Демин рассмеялся: «Ты в театре с такими речами не выступай — прибьют». — «Считаешь, что неправильно?» — «Все правильно, уважаемый коллега. Отец твой прав, и ты права. И все-таки буфетчица наша дрянь: она бездарна и к тому же фантастически ленива». — «Да, энтузиасткой нашу Настю не назовешь», — согласилась Евгения Николаевна. «Обтекаемо выражаетесь, уважаемая. Тут все проще: таких вредных баб, как эта Настя, надо травить мышьяком». — «Зачем же так сильно, Миша. Просто откажись от ее услуг, и все дело». — «Легко сказать — откажись. А кто меня будет завтраками кормить?» — «Женись». — «Побойся бога, Рыбакова! Жениться только ради того, чтобы жена готовила мне завтрак? Фу!» — «А что в этом плохого? Я, например, с удовольствием готовлю моему мужу завтрак, с удовольствием». — «И ты, я замечаю, с удовольствием произносишь эти слова: мой муж». — «С превеликим», — подтвердила Рыбакова.
Подошел троллейбус.
«Твой?» — спросил Демин.
«Мой. Ну будь здоров, Миша. И не худей так — тебе это не к лицу», — сказала Рыбакова и улыбнулась ему. Вот точно так улыбнулась, как улыбается сейчас с фотографии. Господи, почему я никогда не замечал, как красит такая улыбка ее некрасивое лицо? Некрасивое? Ну нет. Рыбакова была некрасивой до замужества, это верно, но в замужестве расцвела, помолодела, стала похожа на девочку-подростка, какой ее и запечатлел фотообъектив. Ну, это общеизвестно: некрасивые женщины просто некрасивы, а некрасивые девочки-подростки некрасивы трогательно и потому нередко просто прелестны.
Демин чуть повернул портрет. Хороша! И так хороша и этак. Смотри-ка, что сделал с безнадежной, казалось бы, дурнушкой счастливый брак! А Зоя, моя бывшая жена, чудовищно красива, а счастья ей бог не дал. Это Зоя сама сказала, что счастья ей бог не дал, а Демина такая жалоба ее лишь рассмешила. «Не смейся, Миша, я действительно несчастная», — серьезно, очень даже серьезно сказала Зоя. «Фантазируешь», — повторил озадаченный этой ее серьезностью Демин. «Ничего не фантазирую. Не люблю тебя — потому и несчастна». — «Почему же ты? Это я должен считать себя несчастным, раз уж на то пошло». — «Нет, я».

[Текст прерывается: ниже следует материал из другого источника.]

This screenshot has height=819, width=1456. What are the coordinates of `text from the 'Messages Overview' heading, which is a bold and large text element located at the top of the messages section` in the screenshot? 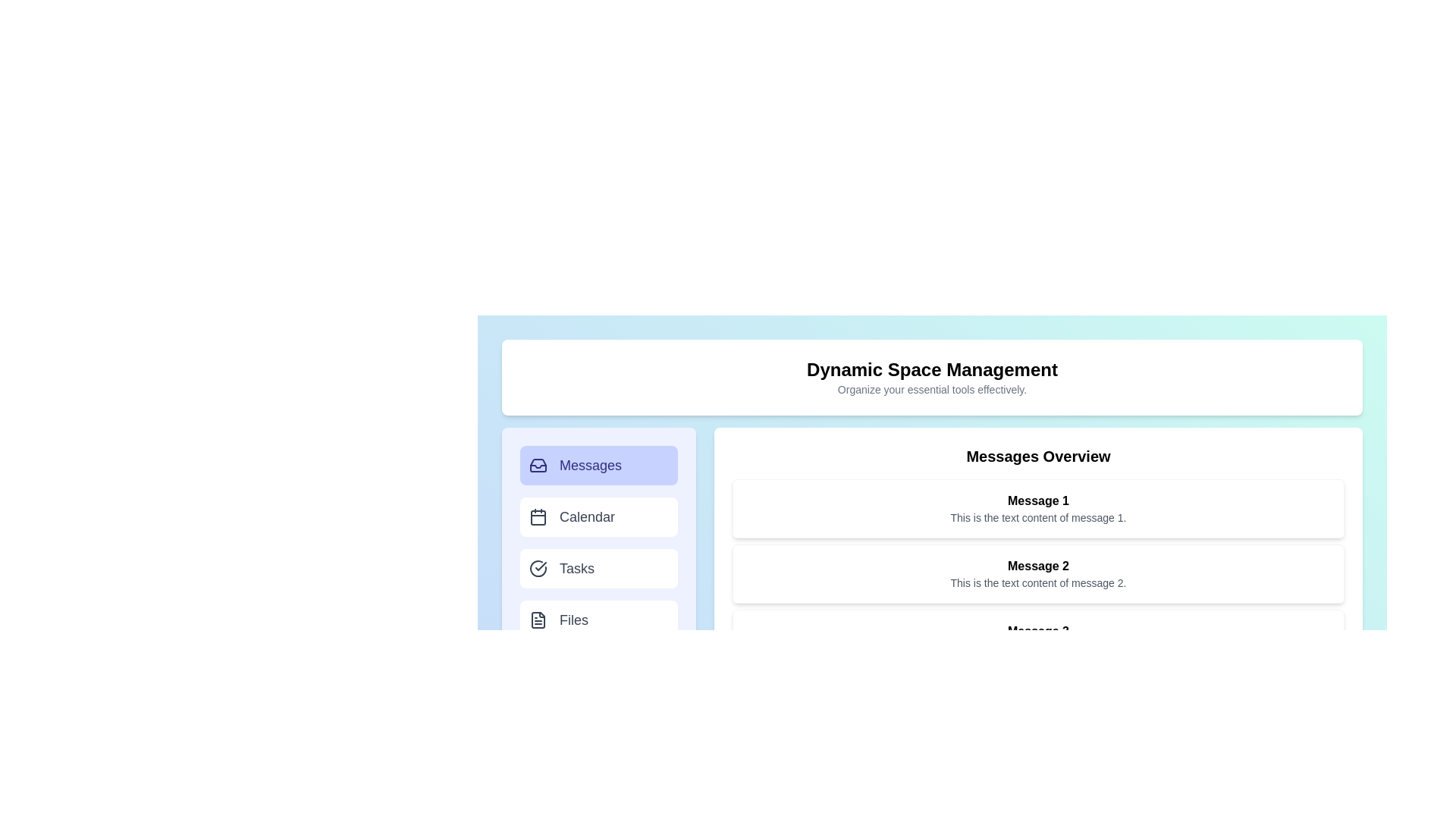 It's located at (1037, 455).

Демин только руками развел, до того все это показалось ему нелепым, запутанным. Прежде Зоя всегда все говорила предельно ясно, а тут все запутала и, запутав окончательно, ушла.
Демин сначала испугался: если у Зойки завелся другой, тогда конец. Но другого, ни тайного, ни явного, не оказалось. Зойка сама сказала, что у нее никого нет (а ей можно верить, она не умеет врать), да и Демин был достаточно наблюдательным человеком. Все остальные опасности, по сравнению с главной, казались малыми опасностями: какая красивая женщина не капризничает, а с женскими капризами лучший способ борьбы, в чем неоднократно убеждался Демин, — не противиться, но и не потакать. Несколько недель спокойного ожидания, и все образуется.
Нельзя сказать, чтобы Демин очень уж спокойно ждал, этого не было, но он делал вид, во всяком случае старался делать вид, что ничего особенного не произошло. В половине шестого Демин, как и раньше, заходил в детский сад и ровно в шесть вместе с дочкой встречал Зою у подъезда огромного, на весь квартал здания, которое трехлетняя Танюшка, с удовольствием раскатывая букву «р», называла «мамин тр-рест». Отсюда, от «маминого треста», они уже втроем отправлялись дальше, но не к центру, как прежде, а к старой приречной окраине, где теперь жила Зоя с дочкой. По дороге каждый говорил о своем: Танюшка о делах детсадовских, Зоя очень мило и не без юмора рассказывала о новых чудачествах своей начальницы, которая, «хотя и с высшим образованием, но место ей на привозе», а сам Демин, уверенный, что конфликт его с женой окончится благополучно, лениво уговаривал ее вернуться домой. Домик некой Фоминой, у которой Зоя снимала комнату, был развалюхой из развалюх, основательно прореженный штакетник почти лежал на земле, и калитка, конечно, никогда не запиралась, но дальше этой незапертой калитки Зоя своего бывшего мужа не пускала под шутливым предлогом, что обещала хозяйке «посторонних мужчин не приводить», а Демин и не настаивал, — «зачем?», оно его вовсе не интересовало, это временное Зоино пристанище. И чем оно хуже, тем лучше для Демина; Зоя как-никак привыкла к комфорту и, следовательно, скорей образумится.